1. Tokoh datar (flat character), yakni tokoh yang sederhana dan bersifat statis.

2. Tokoh bulat (round character), yakni tokoh yang memiliki kekompleksan watak dan bersifat dinamis.

Dilihat dari watak yang dimiliki oleh tokoh, dapat dibedakan atas tokoh protagonis dan tokoh antagonis (Aminuddin, 1984:85).

1. Tokoh Protagonis adalah tokoh yang wataknya disukai pembacanya. Biasanya, watak tokoh semacam ini adalah watak yang baik dan positif, seperti dermawan, jujur, rendah hati, pembela, cerdik, pandai, mandiri, dan setia kawan. Dalam kehidupan sehari-hari, jarang ada orang yang mempunyai watak yang seluruhnya baik. Selain kebaikan, orang mempunyai kelemahan. Oleh karena itu, ada juga watak protagonis yang menggambarkan dua sisi kepribadian yang berbeda. Sebagai contoh, ada tokoh yang mempunyai profesi sebagai pencuri. Ia memang jahat, tetapi ia begitu sayang kepada anak dan istrinya sehingga anak dan istrinya juga begitu sayang kepadanya. Contoh berikutnya bisa kita lihat, misalnya, pada tokoh yang dikenal masyarakat sebagai orang yang pelit, padahal dia adalah pemilik panti asuhan itu. Ia berbuat seakan-akan pelit untuk menutupi kedermawanannya. Ia takut tidak ikhlas dalam beramal saleh.

2. Tokoh Antagonis adalah tokoh yang wataknya dibenci pembacanya. Tokoh ini biasanya digambarkan sebagai tokoh yang berwatak buruk dan negative, seperti pendendam, culas, pembohong, menghalalkan segala cara, sombong, iri, suka pamer, dan ambisius. Meskipun demikian, ada juga tokoh-tokoh antagonis yang bercampur dengan sifat-sifat yang baik. Contohnya, tokoh yang jujur, tetapi dengan kejujurannya itu justru mencelakakan temannya; tokoh yang setia kepada negara, padahal negaranya adalah negara penebar kejahatan di dunia; tokoh yang memegang teguh janji, tetapi janji itu diucapkan pada orang yang salah dan berakibat fatal.

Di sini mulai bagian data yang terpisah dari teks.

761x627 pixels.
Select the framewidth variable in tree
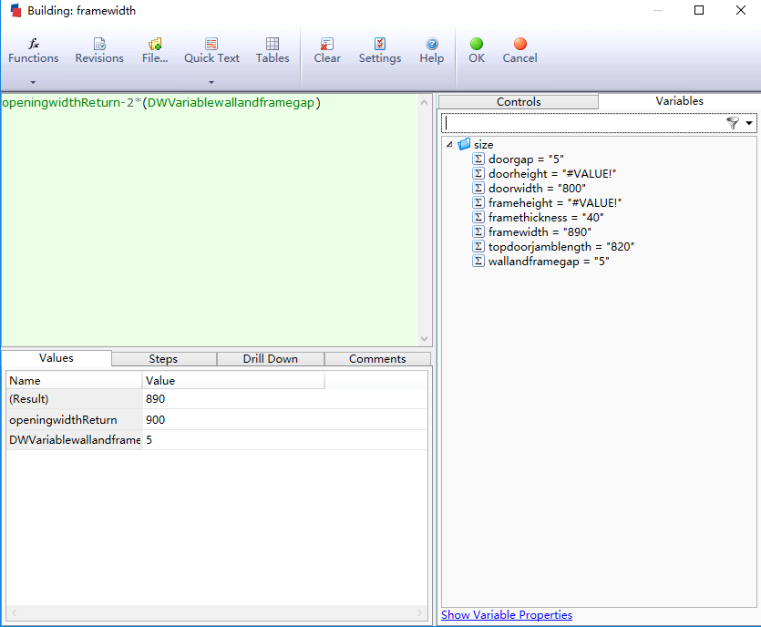(x=540, y=232)
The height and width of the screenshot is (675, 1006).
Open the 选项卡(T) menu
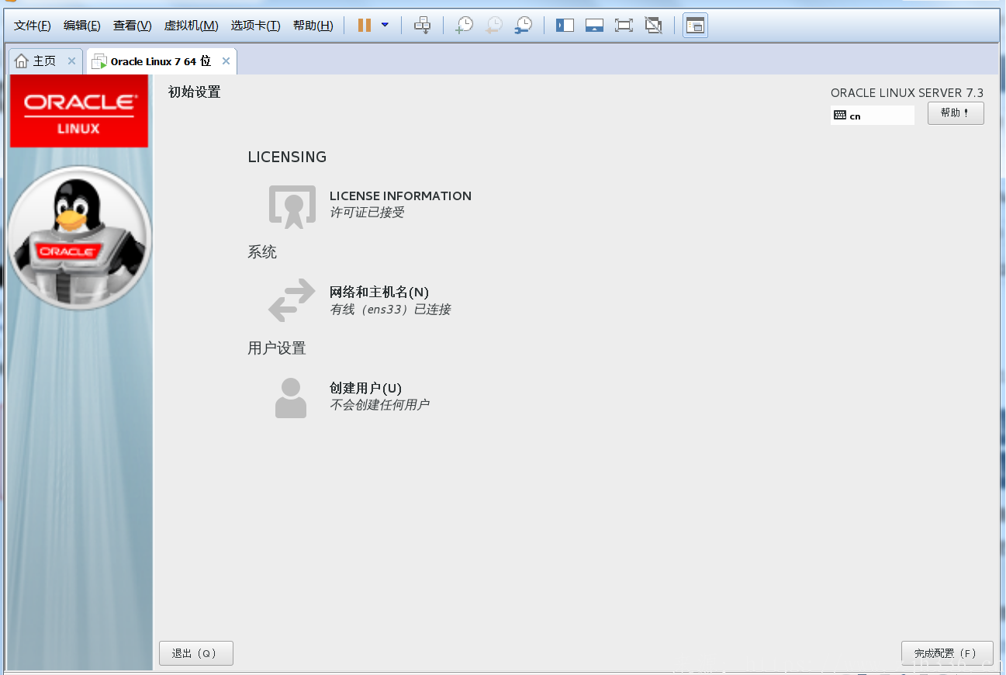pyautogui.click(x=255, y=26)
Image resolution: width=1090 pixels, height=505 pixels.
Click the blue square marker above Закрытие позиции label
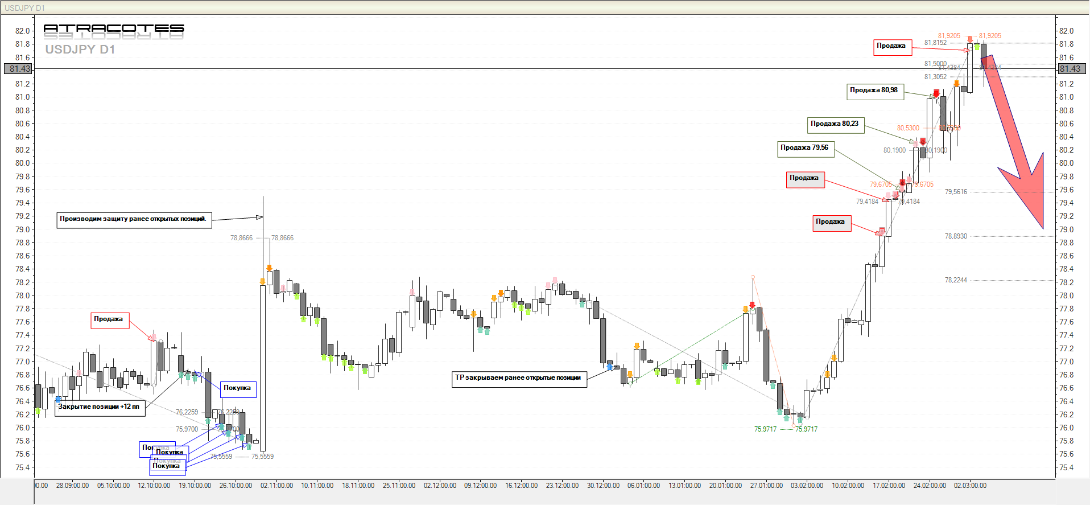click(58, 400)
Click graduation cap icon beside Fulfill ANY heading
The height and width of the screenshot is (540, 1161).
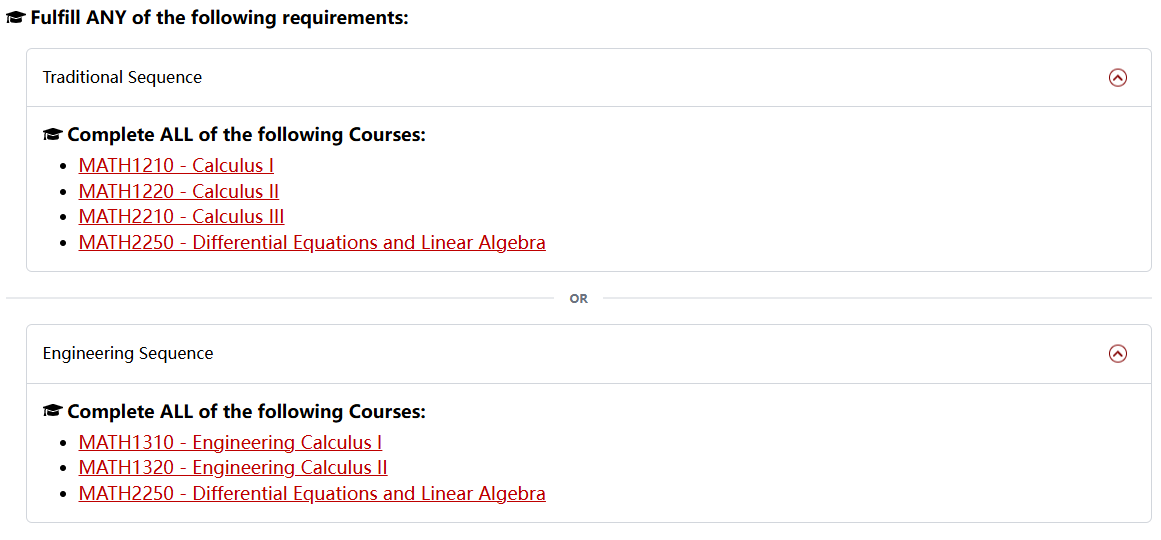click(16, 18)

Boulton (dalam Aminuddin, 1984:85) mengungkapkan bahwa cara sastrawan menggambarkan atau memunculkan tokohnya dapat menempuh berbagai cara. Mungkin sastrawan menampilkan tokoh sebagai pelaku yang hanya hidup di alam mimpi, pelaku

yang memiliki semangat perjuangan dalam mempertahankan hidupnya, pelaku yang memiliki cara yang sesuai dengan kehidupan manusia yang sebenarnya atau pelaku egois, kacau, dan mementingkan diri sendiri. Dalam cerita fiksi, pelaku dapat berupa manusia atau tokoh makhluk lain yang diberi sifat seperti manusia, misalnya kancil, kucing, kaset, dan sepatu.

Sesuai dengan pendapat Aminuddin yang menyampaikan bahwa tokoh merupakan pelaku yang mengemban peristiwa dalam cerita rekaan sehingga peristiwa itu menjalin suatu cerita, pada penelitian ini pun, tokoh Andharante ditempatkan sebagai tokoh utama yang mengemban peran penting dalam cerita ketoprak serial Syeh Jangkung lakon Andharante. Dengan demikianterjalinlah sebuah cerita yang menarik karena kemunculan tokoh Andharante.